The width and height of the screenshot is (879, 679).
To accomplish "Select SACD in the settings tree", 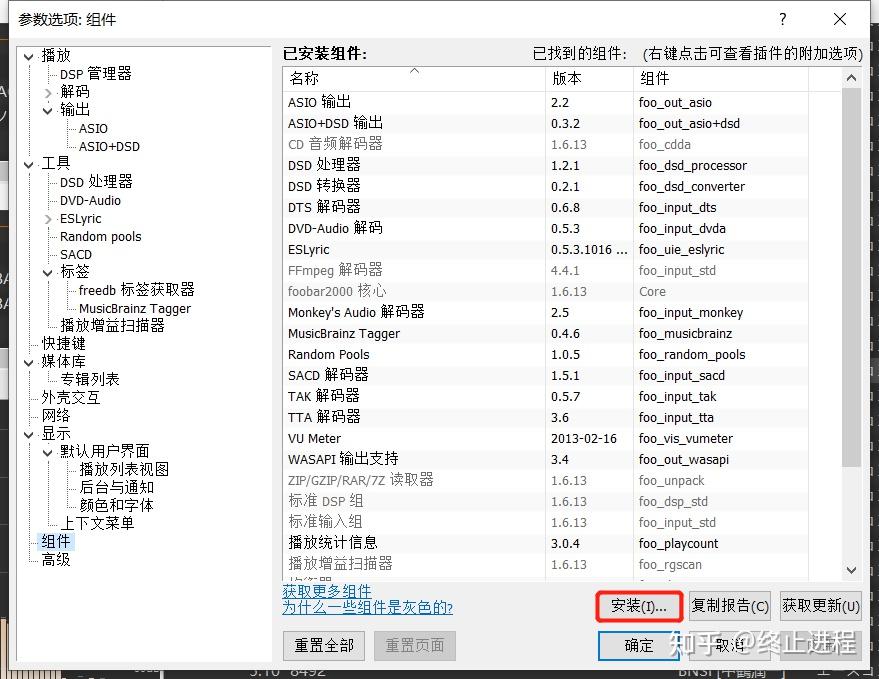I will (74, 254).
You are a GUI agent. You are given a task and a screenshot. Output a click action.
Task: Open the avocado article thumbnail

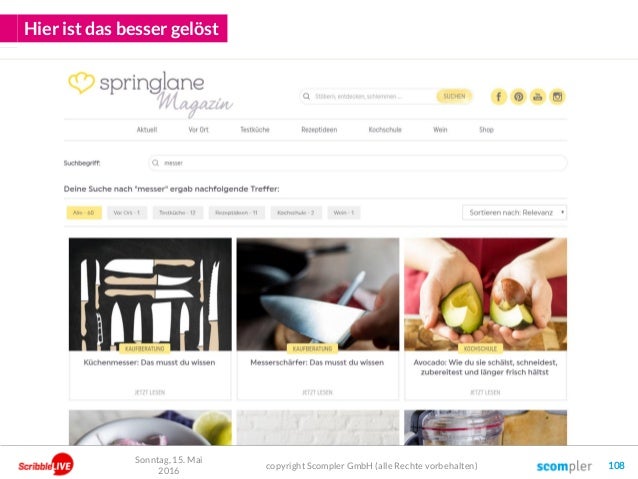point(485,294)
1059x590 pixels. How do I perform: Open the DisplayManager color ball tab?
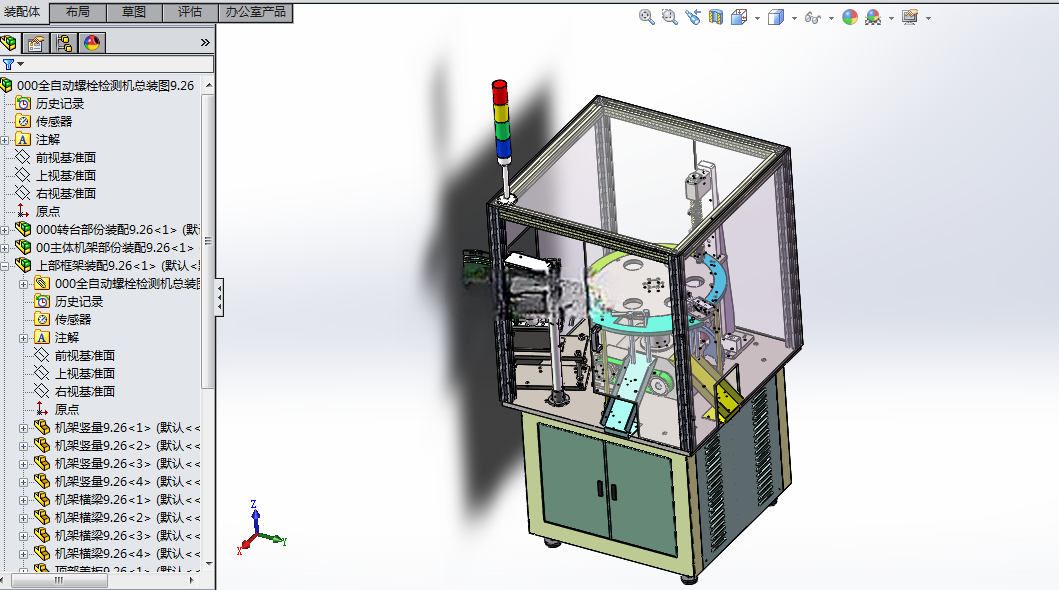click(x=92, y=43)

------------------------------------------------

§ Problem details:
Search term "screenshot": return each line of the data that contains it.

§ Task result:
The width and height of the screenshot is (879, 679).
You are a GUI agent. You are given a task and a screenshot. Output a click action.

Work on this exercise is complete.